[This memorandum was referenced in a letter written on behalf of the Universal House of Justice dated 3 January 1979 to the Participants in the Baha'i Studies Seminar held in Cambridge on 30 September and 1 October 1978; 'Messages from the Universal House of Justice 1963-1986'. It was published in the Bahá'í World, vol. 17, pages 195-196.]
Bahá'í scholarship is of great importance in the development and consolidation of the Bahá’í community. Historical research, orientalism and Islamic studies are obvious fields in which Bahá’ís can render great service to the Faith; there are many others. Indeed, it is not difficult to visualize the House of Justice, as Baha’u’llah's World Order unfolds, requiring the services of distinguished Bahá’í scientists in all fields.
Inevitably a number of problems will confront Bahá’í scholars, who will themselves have to discover the solutions, both empirically and otherwise. Nonetheless it may be useful to offer at this early stage of the development of Bahá’í scholarship a few thoughts on these matters.
It has become customary in the West to think of science and religion as occupying two distinct — and even opposed — areas of human thought and activity. This dichotomy can be characterized in the pairs of antitheses: faith and reason; value and fact.

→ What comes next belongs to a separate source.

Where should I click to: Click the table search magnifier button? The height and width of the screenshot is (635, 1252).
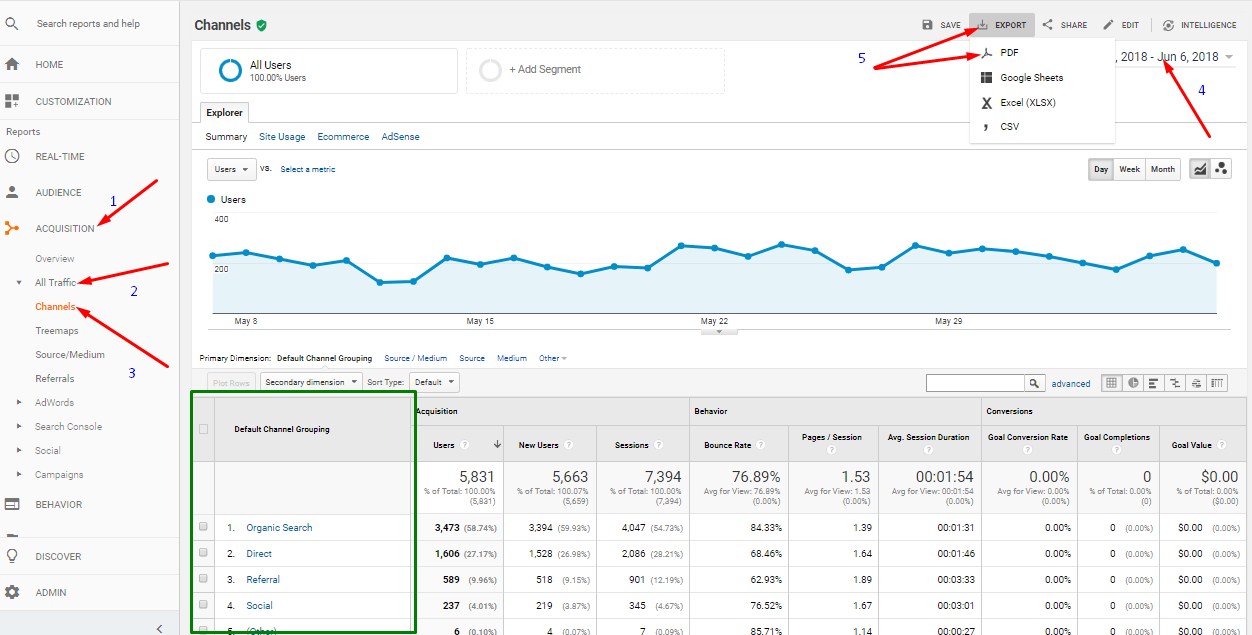click(1034, 383)
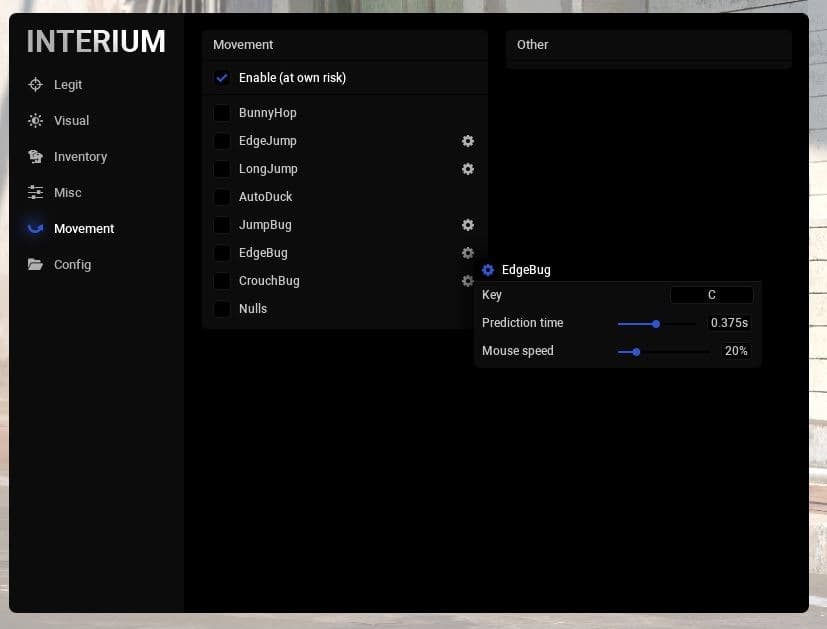Click the Prediction time slider
827x629 pixels.
pos(656,323)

It is a dichotomy which is foreign to Bahá’í thought and should be regarded with suspicion by Bahá’í’ scholars in every field. The principle of the harmony of science and religion means not only that religious teachings should be studied in the light of reason and evidence as well as of faith and inspiration, but also that everything in creation, all aspects of human life and knowledge, should be studied in the light of revelation as well as in that of purely rational investigation. In other words, a Bahá’í scholar, when studying a subject, should not lock out of his mind any aspect of truth that is known to him.